Tra le piante erbacee perenni che qua e là straripano dalle aiuole formando macchie di varia altezza si ammirano cuscini fioriti di Phlox subulata dalla fioritura rosa e bianca primaverile, l' lberis dalla candida fioritura già dalla fine inverno, l'Erica carnea molto rustica e adatta nei punti più impervi, le Hosta dal fogliame elegante e variegato che aggiungono colore tra le sempreverdi.

Magnolie

Nel tripudio degli infiniti toni del rosa delle piante menzionate, tra le masse fiorite di spettacolari alberi di meli, peri e pruni, che ci guidano in filare verso la terza terrazza, scopriamo alla fine le vere grandi protagoniste: le magnolie caducifoglie che, neanche a dirlo, sono l'orgoglio e l'amore segreto del padrone di casa!

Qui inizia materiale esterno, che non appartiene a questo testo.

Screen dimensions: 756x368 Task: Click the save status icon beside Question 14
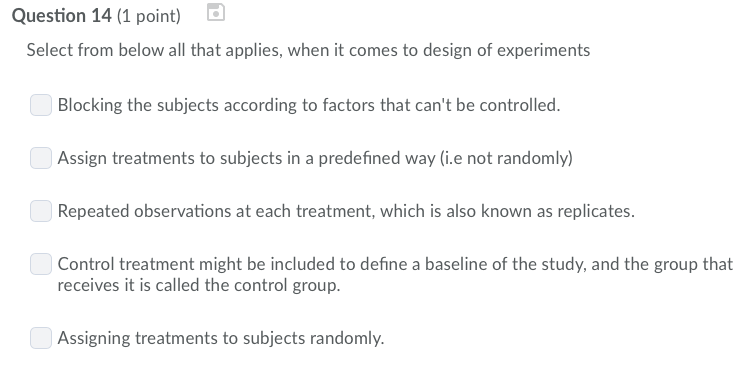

Sono varietà rare di origine orientale e americana a cui si aggiungono numerosi ibridi da esse ottenuti; queste fioriscono tardivamente, alcune non prima che l'albero abbia raggiunto dai venti ai trenta anni d'età! Altre sono di recente introduzione e gareggiano in bellezza nei pochissimi giardini che in Europa sono nati con l'intenzione di costituirne una specifica collezione.

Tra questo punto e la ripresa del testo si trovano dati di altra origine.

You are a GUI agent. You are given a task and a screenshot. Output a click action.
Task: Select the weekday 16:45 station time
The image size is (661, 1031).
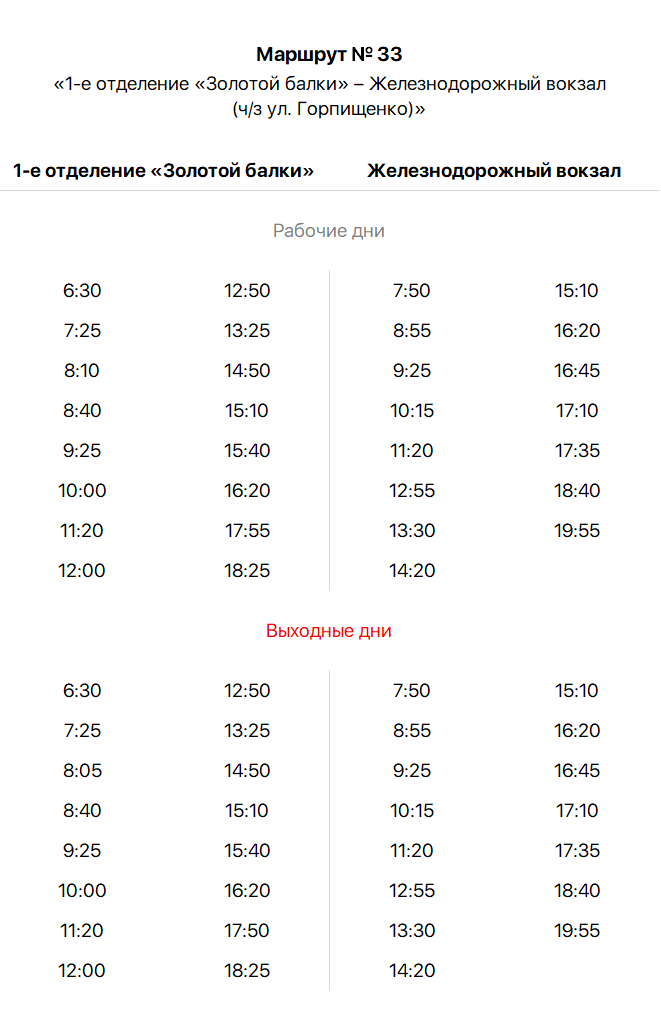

La specie più conosciuta e largamente impiegata nei giardini è la specie a foglie sempreverdi con fiori grandi di colore bianco candido: la Magnolia grandiflora, ma i fiori delle altre magnolie, meno note al grande pubblico, sono come eleganti "gigli", bianchi, rosa dalle particolari sfumature del porpora-rosso, cremisi, striati sia esternamente che internamente, che si aprono in aprile-maggio prjma della comparsa delle foglie. Tra le diverse specie e cultivar (letteralmente: varietà coltivate) che amorevolmente sono state piantate, e sono ormai più di 150, le più recenti sono le M. campbellii 'Princess Margaret' e 'Wakehurst' dai fiori rosso porpora caliciformi in boccio e somiglianti alla ninfea, M. campbellii 'Alba', le M. denudata e le M. liliiflora con fiori a forma di tulipano bianco e rosa in mille sfumature o come la M. sprengeri 'Star Wars' dai petali grandi rosa intenso e fogliame verde-grigio. Un altro gruppo delizioso sono le "otto piccole sorelle", ibridi ottenuti da M. liliiflora x M. stellata: 'Ann', 'Betty', 'Jane', 'Judy', 'Pinkie', 'Randy', 'Ricki', 'Susan' tutte insieme in vari esemplari sono una grande attrattiva. Le specie M. stellata con le varietà 'Rubra','Water Lily' e 'Royal Star' e le più note M. x soulangiana (M. denudata x M. liliiflora) con le varietà 'Alexandrina', 'Alba', 'Nigra', 'Rustica Rubra' sono una vera esplosione di colore dal bianco al violetto-porpora, molto scuro. Non mancano alcune cultivar dal fiore giallo. Infine un piccolo alberetto dal fogliame argenteo ed il fiore bianco globoso profumato: M. virginiana (=M. glauca) 'Henry Hicks', originario degli Stati Uniti orientali.

Osservando tutte queste specie e cultivar dalla lenta crescita e dal periodo di fioritura tardivo, si coglie l'animo del vero appassionato, disposto ad aspettare una vita per vedere finalmente maturare con i primi fiori la sua pianta!